- _Records contained in a dataset_
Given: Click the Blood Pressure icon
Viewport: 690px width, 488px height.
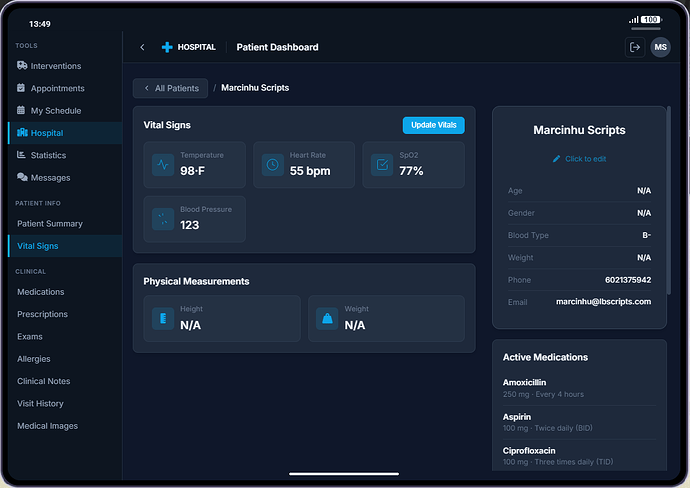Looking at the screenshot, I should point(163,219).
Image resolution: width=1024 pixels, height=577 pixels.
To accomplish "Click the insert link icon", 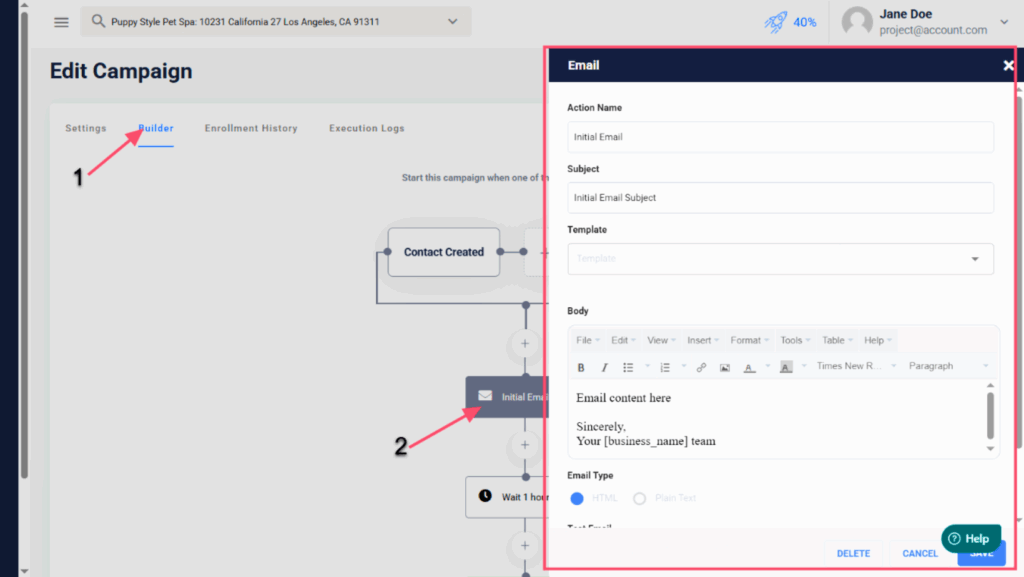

- _What you should do_
Print each record exactly as it stands, omitting the pictures.

- _Answer to the exercise_
Given: Click the Blood Pressure icon
Viewport: 690px width, 488px height.
Looking at the screenshot, I should point(163,219).
Image resolution: width=1024 pixels, height=577 pixels.
To accomplish "Click the insert link icon", 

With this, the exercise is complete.